Abandono de idosos em questão na contemporaneidade

Enviada em 24/04/2021

Segundo o Artigo 230 da Constituição Federal de 1988, é dever do Estado e da família amparar as pessoas idosas. No entanto, o que se observa na atualidade é que os casos de abandono de idosos no Brasil vêm crescendo cada vez mais, fruto tanto da ausência de responsabilidade familiar, quanto da falta de educação financeira. Diante disso, torna-se fundamental a discussão desses aspectos, a fim do pleno funcionamento da sociedade.
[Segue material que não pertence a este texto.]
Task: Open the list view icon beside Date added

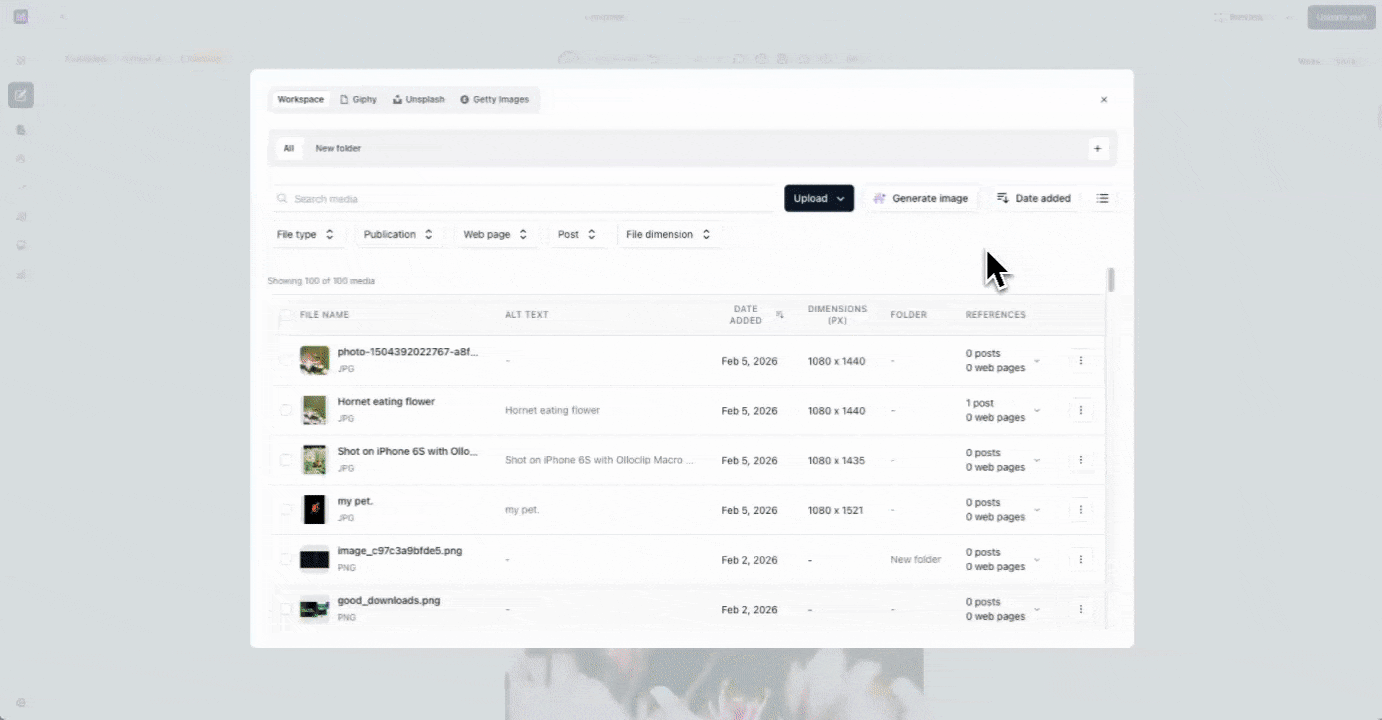Action: (x=1102, y=198)
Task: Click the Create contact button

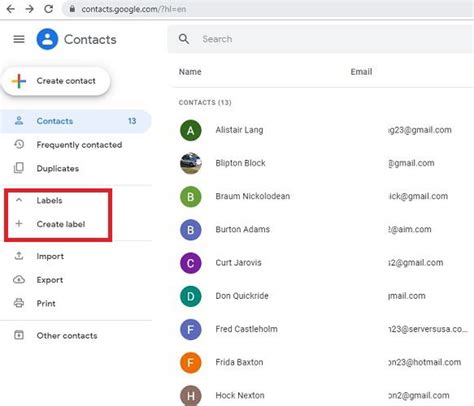Action: (56, 81)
Precipuamente, é fulcral pontuar que o abandono de idosos deriva da falta de responsabilidade familiar. Segundo Chaves, protagonista do seriado mexicano El Chavo, se você é jovem, um dia velho será. Nessa lógica, a falta de responsabilidade por parte da família contribui em larga escala com o abandono de idosos,  uma vez que é a presença familiar que promove uma melhor qualidade de vidas para os mais velhos. Diante disso, torna-se fundamental uma posição do Estado quanto a negligência da família nos cuidados aos idosos.
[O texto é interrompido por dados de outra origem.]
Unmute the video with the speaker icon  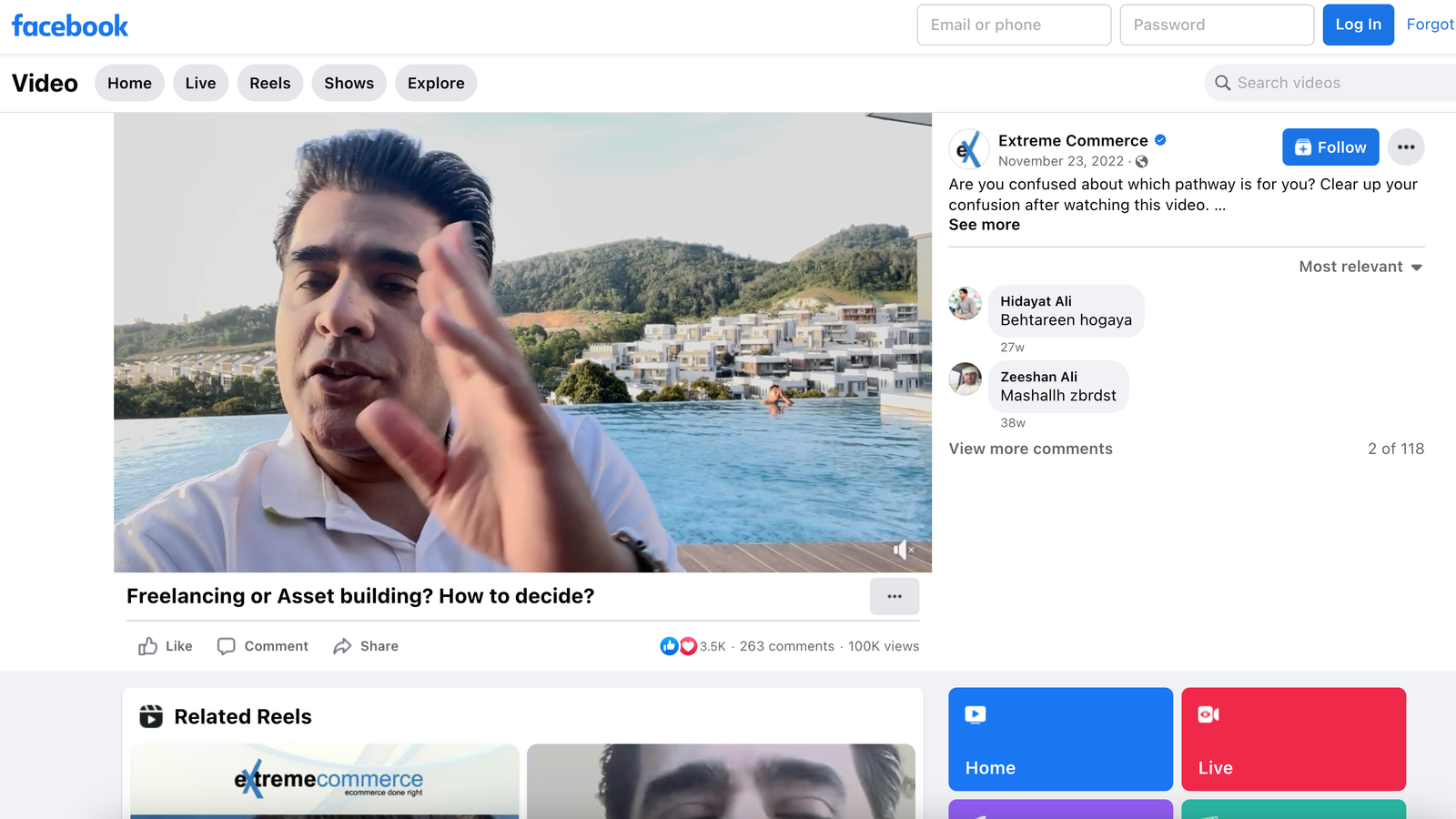[x=902, y=550]
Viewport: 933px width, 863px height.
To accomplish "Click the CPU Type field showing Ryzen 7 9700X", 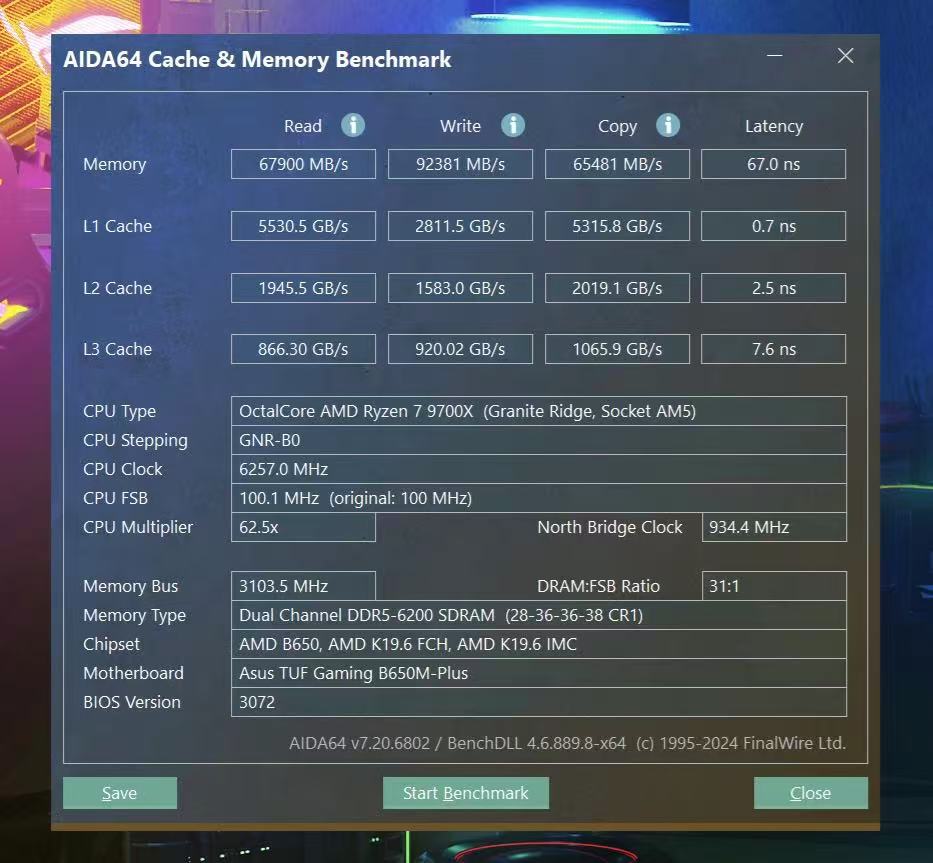I will tap(538, 411).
Ademais, é imperativo ressaltar a falta de educação financeira como promotor do problema. Segundo Paulo Freire, educador e filósofo brasileiro, se a educação sozinha não transforma a sociedade, sem ela tampouco a sociedade muda. Nessa lógica, a falta de educação financeira contribui amplamente para a elevação dos casos de abandono de idosos no Brasil, uma vez que a insuficiência de conhecimento acerca do assunto pode gerar problemas com relação a uma poupança de capital para o futuro. Dessa forma, são necessárias medidas com o objetivo melhorar a gestão financeira da população.

Constata-se, assim, que medidas são necessárias para mitigar os casos de abandono de idosos no Brasil. Portanto, cabe ao Ministério Público, órgão responsável pela defesa da ordem jurídica e dos interesses da sociedade, através de publicidades nas redes sociais, televisão e jornais, a promoção de campanhas públicas que orientem a população sobre a importância de ajudar os idosos e das consequências do crime de abandono, com objetivo de diminuir o número de casos de abandono de idosos no Brasil. Além disso, cabe ao Ministério da Educação, órgão responsável pela política educacional no Brasil, através da criação de cursos de educação financeira, orientar a população a melhorar sua gestão financeira, com intuito de guardar capital para quando envelhecerem. Dessa maneira, reduzirá substancialmente os casos de abandono de idosos no Brasil, alcançando o direito proposto pelo Artigo 230 da Constituição Federal de 1988.